Страница 9 из 47
Когда в спальню, чуть пригнувшись, вошел отец, я тут же сел на кровати. Вернее не я, а мое тело. Оно само отреагировало таким образом, оставив мне лишь ошеломленно пялиться на высокого статного мужчину с гордым и властным выражением лица. Но едва он шагнул ко мне, как это выражение тут же сползло с лица, уступив место искренней тревоге. Он сделал пару торопливых шагов и склонился надо мной.
— Как ты, сынок?
Тут мое лицо, опять же само по себе, скривилось, и я уткнулся в широкую отцовскую грудь и облегченно заплакал… Черт, я действительно плакал. Не только мое тело, тело десятилетнего пацана, все железы внутренней секреции, гипофиз и эпифиз, а также вся остальная требуха которого работали так, как и положено в десять лет, и на психику которого за последнее время столько навалилось, но и я сам, крутой мачо, брутальный самец, жесткий бизнесмен, прошедший в своей жизни все — и бандитские стрелки, и накаты конкурентов, и наезды чиновников… Может быть, еще и потому, что у меня самого отца не было. Не знаю уж, как оно так повернулось, мать мне рассказывала, что батя был офицер и погиб где-то там, в далеких странах, в тех никем не объявленных и неизвестных большинству людей в мире войнах.
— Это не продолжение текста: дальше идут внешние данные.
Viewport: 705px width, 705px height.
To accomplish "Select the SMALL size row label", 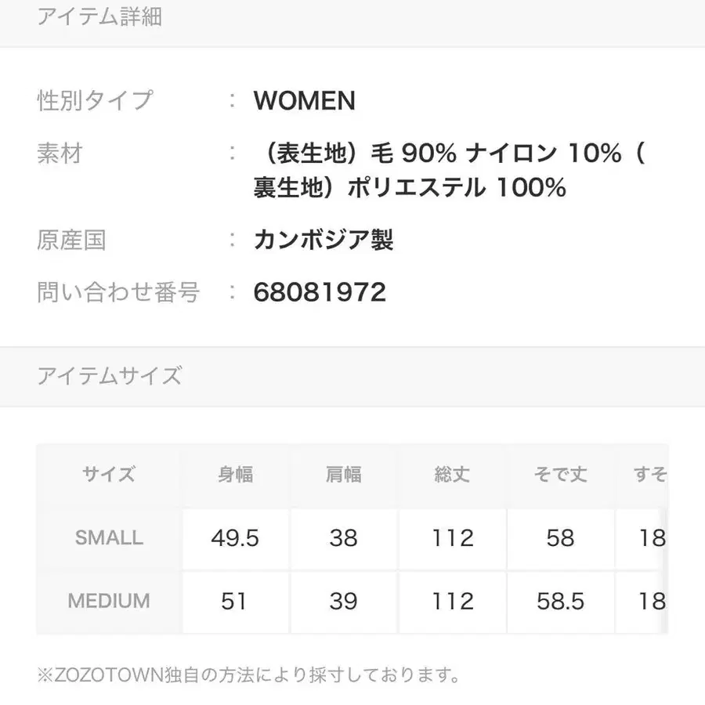I will pos(109,538).
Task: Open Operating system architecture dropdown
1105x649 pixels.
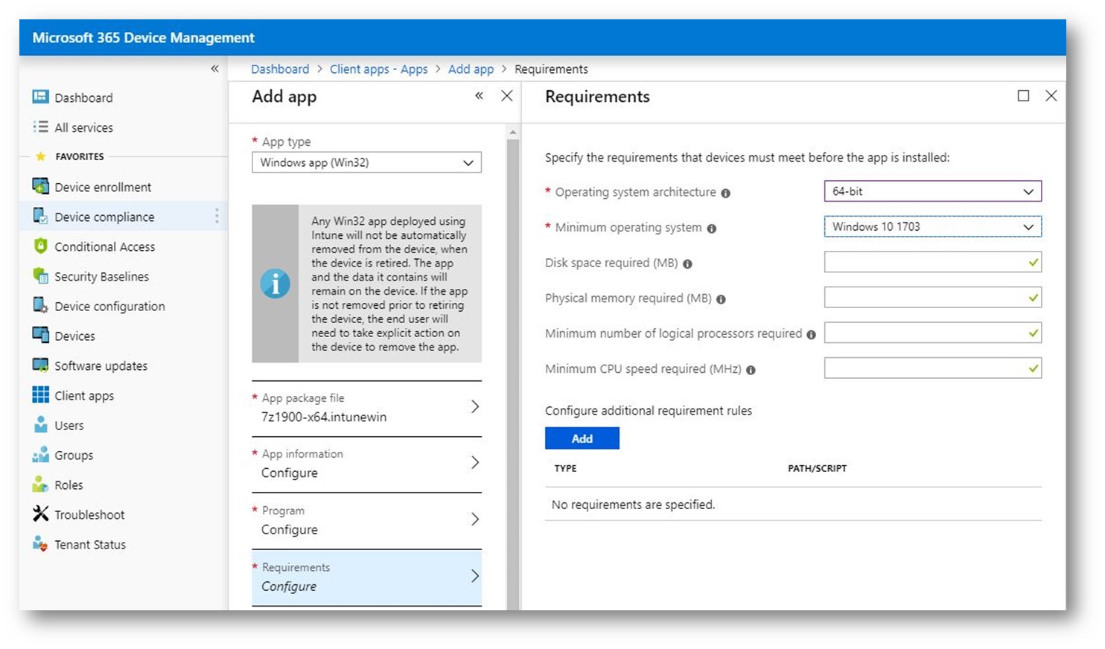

Но когда я, став взрослее и заимев связи и возможности, попытался отыскать его следы, мне это так и не удалось. Ну не проходил по учетам Министерства обороны СССР офицер с такими именем и фамилией. Так что, может быть, мама мне просто лгала, чтобы не травмировать душу ребенка своими ошибками молодости либо не желая возводить для ребенка в идеал какого-нибудь обманувшего ее подонка. И вот сейчас я впервые в своей жизни уткнулся в широкую грудь отца…
— Ну будет, будет. — Тяжелая отцовская ладонь, будто шлем, почти полностью накрыла мою головенку и ласково потрепала волосы. — Вижу, дело идет на поправку. Дохтур Миттельних говорил, что велел перестать давать тебе настойку… ну будет, сынок. Перестань. Негоже царевичу слезы лить при людях.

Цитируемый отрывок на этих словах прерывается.